O livro que ora se apresenta é composto de 10 Capítulos, sendo o 1º de uma introdução geral sobre a agricultura de cereais, mandioca, leguminosas e oleaginosas, incluindo o algodão, cuja rama era igualmente guardada, ainda que por tempo curto, antes de ser vendida. Os capítulos seguintes são sobre os espigueiros, silos e celeiros em cada uma das províncias do país, tomando como exemplo representativo algumas das suas comunidades rurais.

O desenvolvimento da agricultura e dos processos de armazenamento conduziram necessariamente a uma organização política e produtiva dos processos de cultivo e do uso da terra e à gestão dos celeiros. Mas o que se segue não é um estudo teórico sobre estas questões. É tão só uma descrição à maneira de André Leroi-Gourhan[2] e de Cyrill Daryll Forde[3] dessas construções que se vêm nas machambas das aldeias moçambicanas, nos quintais em torno das casas, nas varandas ou dentro delas, para guardar alimentos e sementes.

Designo por espigueiros – a que Junod chamou secadores - às construções muito simples – estrados ou varões suspensos sobre estacas -, nas machambas ou nos quintais, que servem para depositar por algum tempo espigas de milho, molhos de espigas de mapira, de mexoeira e de eleusina, e mandioca arrancada do solo. Os espigueiros para o milho são os de maior duração, para a mandioca e cereais tradicionais são sobretudo usados para a secagem antes de serem armazenados.
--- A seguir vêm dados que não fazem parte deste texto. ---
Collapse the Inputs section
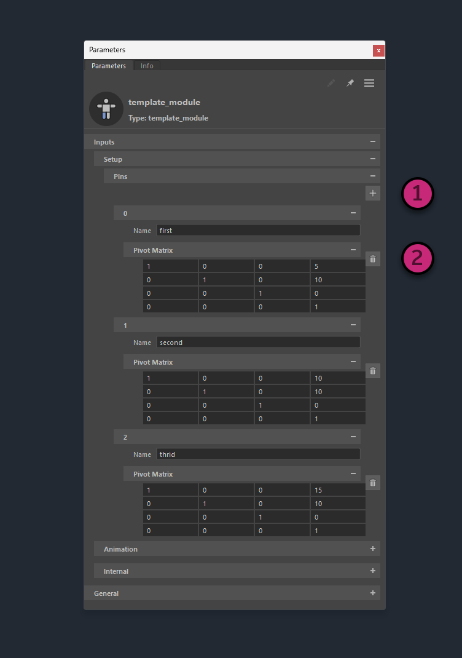 pos(372,142)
Os silos são recipientes relativamente pequenos e fechados, feitos de casca de árvore (como sacos cilíndricos ou ovóides), de caniços, de folhas e fibras vegetais (cestos fechados de várias formas), outros ainda de frutos secos (cabaças, massalas, fruto do embondeiro, etc.), e alguns de barro (bilhas, panelas, cântaros, etc.), servindo todos essencialmente para guardar sementes, remédios, gramíneas e leguminosas. Depositam-se no interior das casas – pendurados nos celeiros do interior -, num canto da varanda, ou num ramo apropriado e elevado de uma árvore do quintal.

Os celeiros são construções cilíndricas ou cúbicas (paralelepípedos por vezes), cobertas e com uma entrada (pequena porta), fabricados com caniços, capim, paus, com as paredes maticados ou não pelo exterior, mas com frequência pelo interior, com uma cobertura à maneira das próprias casas. Geralmente, situam-se no quintal junto das residências, podendo haver mais do que um, mas também na varanda das mesmas ou no local da cozinha por cima da lareira para que recebam os fumos que combaterão os insectos.
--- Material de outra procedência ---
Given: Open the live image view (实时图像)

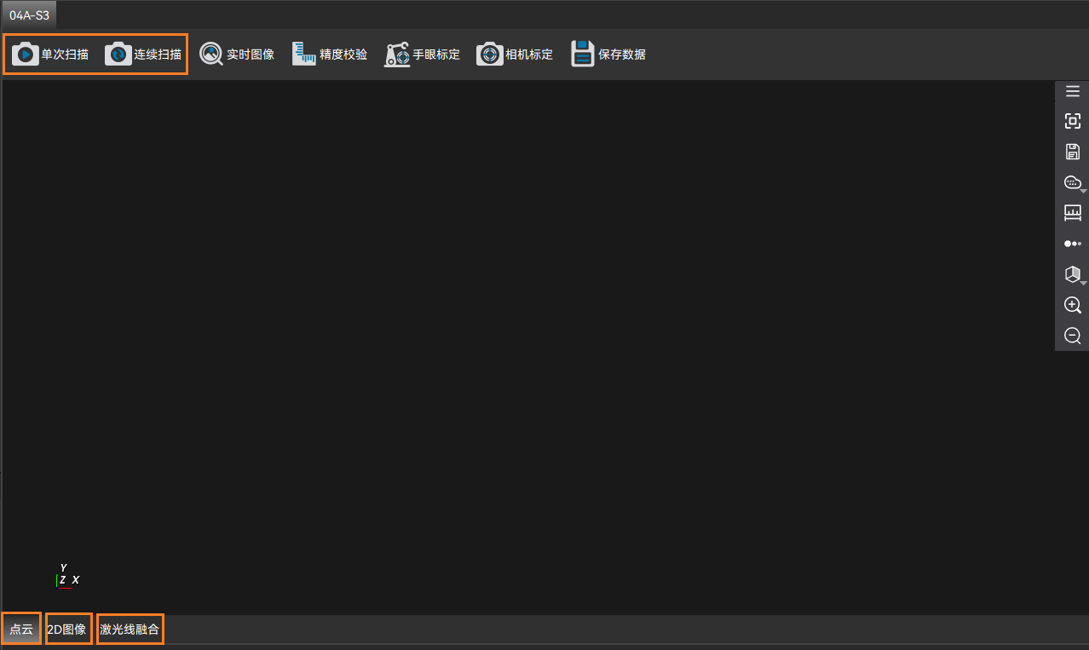Looking at the screenshot, I should (237, 55).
As formas e as técnicas de fabrico são muito comuns em todo o território moçambicano, o que varia fundamentalmente são os materiais de construção, determinados pela vegetação local.

As ilustrações que visualizam as descrições dos espigueiros, silos e celeiros em cada capítulo têm origem em fotografias que fiz, em desenhos elaborados pelos co-autores dessas descrições, e de uma ou outra ilustração extraída de livros consultados como o de Henri A. Junod e Jorge Dias, por exemplo, todas devidamente assinaladas.
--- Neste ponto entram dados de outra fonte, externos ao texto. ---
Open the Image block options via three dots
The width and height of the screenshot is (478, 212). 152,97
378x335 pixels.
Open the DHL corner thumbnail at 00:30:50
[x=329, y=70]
Quanto aos textos propriamente ditos de cada Capítulo, eles tiveram como primeiro esboço a descrição que cada um dos informantes fez dessas construções e dos seus usos. Reelaborámos depois conjuntamente cada um deles num confronto sistemático com fontes escritas, publicadas ou inéditas, para cada uma das áreas culturais em estudo (e de que se dá conta na Bibliografia).

Todos os termos bantus grafados ao longo deste livro necessitam de um tratamento linguístico, direi mesmo, etnolinguístico e histórico. Terão que ser revistos para uma grafia adequada e para uma mais correcta tradução. As grafias usadas pelos informantes das narrativas etnográficas que serviram de fontes e os Dicionários e Léxicos consultados reflectem grandes incertezas quanto às traduções propostas e ao registo fonológico desses vocábulos. E reflectem por isso uma não decisão clara em relação à fonologia da língua oficial, o que é uma desvantagem para os falantes do idioma político nacional. Em vez disso, os bantuistas têm proposto grafias que um leitor do idioma oficial, não especializado na linguística bantu, cometerá erros grosseiros, por exemplo, o uso do “c” com valor para os linguistas de “tx”, “tsh”, e que para o leitor comum moçambicano terá sempre o valor de “k”, “q” ou de “ss”.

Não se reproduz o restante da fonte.